Thanks for that.

Alas, we are (currently) constrained by using Cloudera (CDH) 6.3.1 and do not 
have a viable business use to pay the extortionate amount of money required to 
upgrade.  Which would give these cluster access to newer versions.

However, how would that help anyway?  If we cannot fix this at this time then 
any upgrade would have inconsistencies also, yes?

As all the 'SUCCESS' procedures have a parent ID 73587, does this mean that 
they were successfully and fully moved from hbase25 to each server mentioned in 
that procedure?  Or does it just mean that the region was successfully 
unassigned from hbase25 but the data still resides on hbase25?  I see locality 
0.

If we change the table state in meta to 'ENABLED', could this kickstart all 
these things or will it just lead to further problems?  I suppose it means I am 
asking, the 73587 DisableTableProcedure, does it mean that the table is waiting 
to be disabled?  HBASE master declares that table is NOT enabled.

Sorry if I seem stupid but this is still all new to me.

I appreciate the help.

-----Original Message-----
From: Wellington Chevreuil <wellington.chevre...@gmail.com> 
Sent: Tuesday, March 9, 2021 1:20 PM
To: Hbase-User <user@hbase.apache.org>
Subject: Re: HBASE WALs

EXTERNAL

>
> All fails are waiting on the same PID (73587), a DISABLE TABLE procedure.
> The offending region (f25fe93e24b34cb2f7fffddee1d89eec) seems to be 
> the problem.

-------

GIVEN INSTRUCTION 1:
Answer from the HBase message:
(a) Which Cloudera version is the writer currently constrained to?
(b) What parent ID do all the 'SUCCESS' procedures share?
(c) What is the subject line of the quoted original message?
GIVEN INSTRUCTION 2: List every field name in the header of the original message quoted in the HBase message.
The material placed after this text is not used in any of these exercises.

-------

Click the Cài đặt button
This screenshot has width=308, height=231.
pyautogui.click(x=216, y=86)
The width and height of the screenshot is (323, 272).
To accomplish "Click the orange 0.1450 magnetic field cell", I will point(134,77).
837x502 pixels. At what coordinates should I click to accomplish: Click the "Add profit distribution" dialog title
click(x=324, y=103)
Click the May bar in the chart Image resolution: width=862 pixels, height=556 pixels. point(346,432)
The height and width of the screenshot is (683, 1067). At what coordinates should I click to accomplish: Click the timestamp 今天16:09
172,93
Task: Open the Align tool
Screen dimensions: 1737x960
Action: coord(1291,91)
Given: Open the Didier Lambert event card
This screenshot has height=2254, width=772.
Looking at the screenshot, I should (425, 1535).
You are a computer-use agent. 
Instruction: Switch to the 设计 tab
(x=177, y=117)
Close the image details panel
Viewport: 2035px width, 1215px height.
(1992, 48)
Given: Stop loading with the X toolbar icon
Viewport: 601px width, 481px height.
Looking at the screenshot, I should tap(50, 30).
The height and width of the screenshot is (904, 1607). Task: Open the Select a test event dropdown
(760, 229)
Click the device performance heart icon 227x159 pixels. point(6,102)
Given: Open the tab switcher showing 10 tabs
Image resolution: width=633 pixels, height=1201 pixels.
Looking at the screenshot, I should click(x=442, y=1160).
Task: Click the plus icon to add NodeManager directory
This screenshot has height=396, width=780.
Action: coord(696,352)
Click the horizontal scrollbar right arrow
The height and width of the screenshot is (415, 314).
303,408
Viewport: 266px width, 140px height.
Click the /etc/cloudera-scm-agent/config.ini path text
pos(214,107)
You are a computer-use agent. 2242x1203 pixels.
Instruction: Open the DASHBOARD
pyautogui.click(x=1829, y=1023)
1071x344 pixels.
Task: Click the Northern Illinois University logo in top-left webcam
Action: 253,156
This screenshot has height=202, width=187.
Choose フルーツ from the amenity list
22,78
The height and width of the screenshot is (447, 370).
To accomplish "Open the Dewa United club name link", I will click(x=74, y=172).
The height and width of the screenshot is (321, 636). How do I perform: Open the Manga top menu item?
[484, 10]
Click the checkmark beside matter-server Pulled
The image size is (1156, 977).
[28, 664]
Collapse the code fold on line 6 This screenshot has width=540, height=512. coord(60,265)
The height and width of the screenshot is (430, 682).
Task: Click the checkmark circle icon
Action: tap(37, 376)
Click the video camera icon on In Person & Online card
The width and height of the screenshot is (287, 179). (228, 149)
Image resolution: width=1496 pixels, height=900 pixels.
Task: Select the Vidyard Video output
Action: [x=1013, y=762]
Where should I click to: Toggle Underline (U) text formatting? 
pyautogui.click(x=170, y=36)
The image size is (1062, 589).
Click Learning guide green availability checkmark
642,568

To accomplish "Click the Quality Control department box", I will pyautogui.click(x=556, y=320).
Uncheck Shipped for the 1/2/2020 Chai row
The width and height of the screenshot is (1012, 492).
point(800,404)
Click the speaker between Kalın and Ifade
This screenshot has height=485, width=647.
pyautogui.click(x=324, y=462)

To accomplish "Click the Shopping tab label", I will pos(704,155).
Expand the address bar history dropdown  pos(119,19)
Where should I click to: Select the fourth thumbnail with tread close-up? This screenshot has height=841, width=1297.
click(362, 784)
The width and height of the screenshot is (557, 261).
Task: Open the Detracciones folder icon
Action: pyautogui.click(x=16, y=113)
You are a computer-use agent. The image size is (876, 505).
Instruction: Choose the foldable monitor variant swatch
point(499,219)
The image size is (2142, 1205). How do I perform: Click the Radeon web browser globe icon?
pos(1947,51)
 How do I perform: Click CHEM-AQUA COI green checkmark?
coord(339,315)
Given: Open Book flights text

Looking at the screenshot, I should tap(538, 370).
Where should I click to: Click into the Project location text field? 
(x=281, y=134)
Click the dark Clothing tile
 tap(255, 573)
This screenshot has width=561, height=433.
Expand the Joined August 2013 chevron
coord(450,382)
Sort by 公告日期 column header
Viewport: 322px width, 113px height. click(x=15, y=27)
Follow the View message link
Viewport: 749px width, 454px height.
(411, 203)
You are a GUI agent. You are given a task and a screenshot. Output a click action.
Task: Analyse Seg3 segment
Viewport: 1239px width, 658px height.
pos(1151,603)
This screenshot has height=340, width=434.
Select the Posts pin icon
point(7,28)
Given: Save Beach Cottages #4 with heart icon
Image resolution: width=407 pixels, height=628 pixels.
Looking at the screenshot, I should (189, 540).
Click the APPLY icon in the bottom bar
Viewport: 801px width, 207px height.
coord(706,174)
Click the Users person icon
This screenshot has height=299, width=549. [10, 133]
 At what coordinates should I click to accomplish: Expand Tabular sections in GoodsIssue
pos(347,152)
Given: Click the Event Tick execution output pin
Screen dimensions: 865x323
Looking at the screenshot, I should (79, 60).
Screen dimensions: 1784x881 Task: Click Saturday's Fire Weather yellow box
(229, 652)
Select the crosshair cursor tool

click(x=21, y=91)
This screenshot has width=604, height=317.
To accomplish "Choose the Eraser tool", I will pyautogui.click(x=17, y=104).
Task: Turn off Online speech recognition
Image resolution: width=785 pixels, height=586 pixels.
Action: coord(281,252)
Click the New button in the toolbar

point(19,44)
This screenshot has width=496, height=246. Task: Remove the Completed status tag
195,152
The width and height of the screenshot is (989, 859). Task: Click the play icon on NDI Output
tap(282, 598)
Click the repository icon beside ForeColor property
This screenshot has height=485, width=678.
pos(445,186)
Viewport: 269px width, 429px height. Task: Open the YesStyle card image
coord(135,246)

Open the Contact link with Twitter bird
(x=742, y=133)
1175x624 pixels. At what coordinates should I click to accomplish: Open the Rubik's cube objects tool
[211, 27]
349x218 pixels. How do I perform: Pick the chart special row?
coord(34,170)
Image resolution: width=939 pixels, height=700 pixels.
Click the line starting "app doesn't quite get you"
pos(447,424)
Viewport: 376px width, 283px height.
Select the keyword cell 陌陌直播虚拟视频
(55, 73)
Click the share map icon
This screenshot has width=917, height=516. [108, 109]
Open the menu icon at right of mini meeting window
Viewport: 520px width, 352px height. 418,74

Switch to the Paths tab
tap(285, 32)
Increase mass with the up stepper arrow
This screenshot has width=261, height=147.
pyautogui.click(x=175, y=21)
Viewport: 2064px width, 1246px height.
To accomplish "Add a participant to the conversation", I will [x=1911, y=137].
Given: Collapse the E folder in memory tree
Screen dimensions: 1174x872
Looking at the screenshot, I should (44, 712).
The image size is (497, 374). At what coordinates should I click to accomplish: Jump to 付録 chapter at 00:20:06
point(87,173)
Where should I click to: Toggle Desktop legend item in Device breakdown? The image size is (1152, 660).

-------

FULL RESPONSE 1:
(a) Cloudera (CDH) 6.3.1
(b) 73587
(c) Re: HBASE WALs

FULL RESPONSE 2: From, Sent, To, Subject